Back when I was in junior high, I would look at the wall of tie-in books — Dragonlance, Star Trek, Forgotten Realms — in Waldenbooks’ SF section and sneer. Who’d read those trashy things, I always wondered, as I picked up the vastly superior literary output of Terry Brooks and David Eddings.
But then at some point, I had a philosophical epiphany, which was that popular things are popular for a reason, and that instead of just dismissing them as trash, I should try to figure out what that reason is. So I bought a couple of DragonLance books — the Weis and Hickman ones that start things off — and they were pretty decent, as fantasy novels appealing to junior high kids go. So I then proceeded to buy every novel TSR published — all the DragonLance, all the Forgotten Realms. Yeah, I know. It’s how I roll.
But as I read them, I couldn’t help but note that a lot of them were, how shall I put this... horrible. Because of course it turned out that Weis and Hickman were vastly better writers than most of the converted RPG-designers that they had churning out these other books. But there were some exceptions, the most notable of which was R. A. Salvatore, whose Drizzt books were up at that Weis/Hickman level and stood way above the rest of the crowd.
We skip ahead now to my college years, when I had another philosophical epiphany, which was: A lot of popular things are popular because people have bad taste. In the grip of this epiphany, I finally broke my TSR novel habit, and gave away a giant box of terrible books to a surprised and grateful geek. But I did keep the “good” books, those Weis/Hickman ones and all the Salvatore.
Fade to black again, and this time the curtain comes up on the present. Well, okay, last month, due to the part where I’m perpetually behind on this thing. Having just finished a book on classical history, I’m in the mood for something counterbalancingly trashy. Well, it turns out that I have R.A. Salvatore’s Passage to Dawn sitting around, and what’s trashier than the tenth chronicle of Drizzt Do’Urden?
After reading it, I can officially say: Not a whole heck of a lot, because boy howdy, this is some trashy trash. Either my high school judgment of Salvatore was overly optimistic or my tastes have matured quite a lot, because this book was just objectively bad in a whole bunch of ways. The gamey roots of the novel were thrown right up front, with explicit reference to game mechanics. I mean, look:
It was Robillard’s turn, and he focused on a single zombie that had cleared the water and was ambling up the beach. ... A line of fire rushed out from his pointing finger, reaching out to the unfortunate target monster and then shrouding it in flames, an impressive display that fully consumed the creature in but a few moments. Robillard, concentrating deeply then shifted the line of fire, burning away a second zombie.
“The scorcher,” he said when the spell was done. “A remnant from the works of Agannazar.”

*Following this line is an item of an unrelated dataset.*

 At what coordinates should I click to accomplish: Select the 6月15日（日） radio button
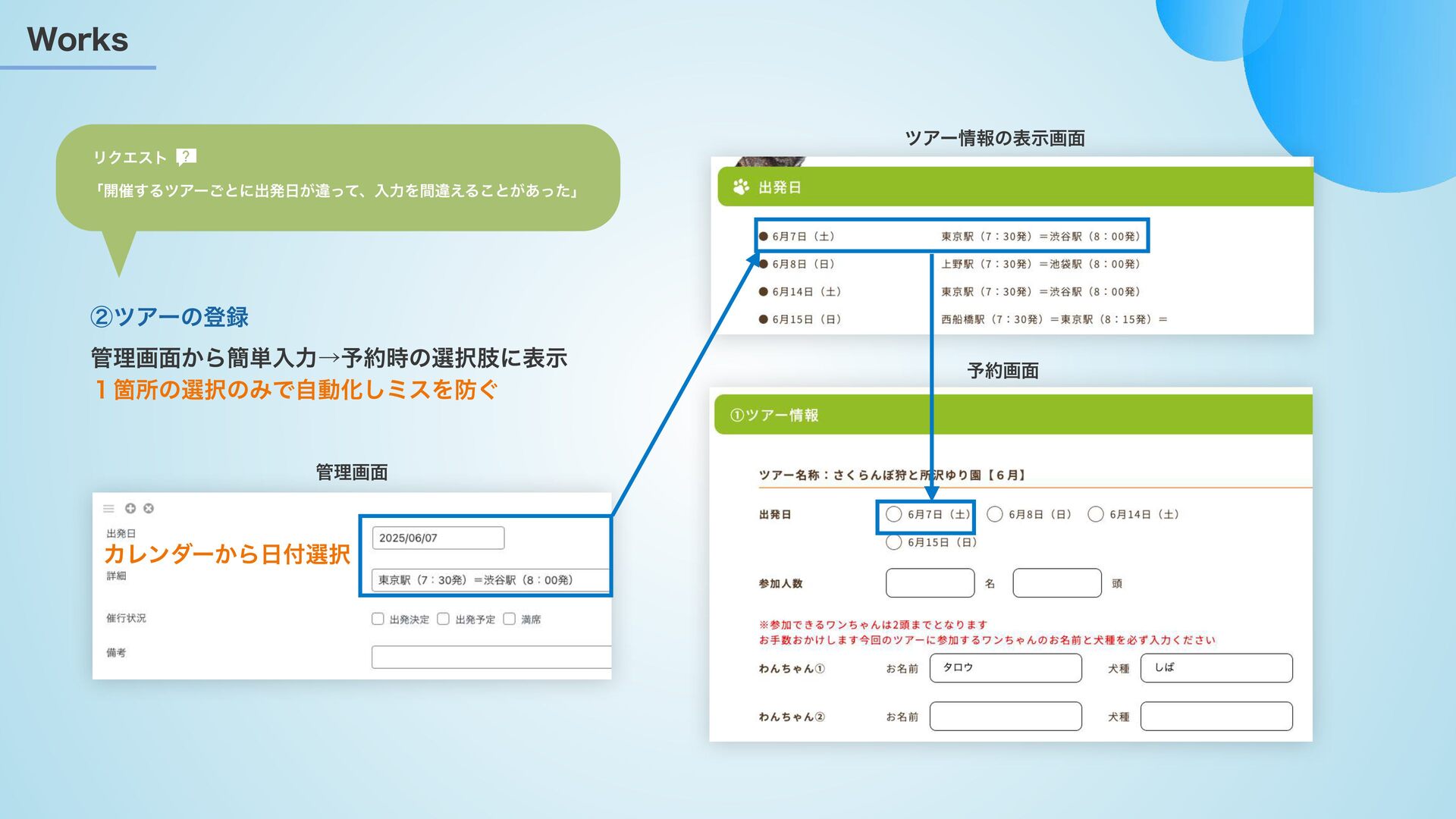coord(894,542)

The first thing that’ll stand out to any player of Baldur’s Gate is that they just name-checked a third-level wizard spell. And accurately described its mechanics, down to the part where a high-level wizard can target multiple enemies with a single invocation. But beyond that, it’s hard not to wince at the writing. “Target monster,” really?
So, yeah, the writing’s bad. The plotting’s also pretty lousy, the characters are stereotypes, there are awful pretentious “philosophical” interludes between sections of the book, and in general the book has virtually nothing to recommend it.
Unless you grew up reading this stuff, anyway, in which case, it’s a direct injection of nostalgia such as you can’t get many other ways, which is why I secretly enjoyed reading it. Still, it’s impossible to actually recommend this book, so what I’d instead suggest is that you go back in time and read better stuff in junior high. You deserve a better grade of nostalgia than this.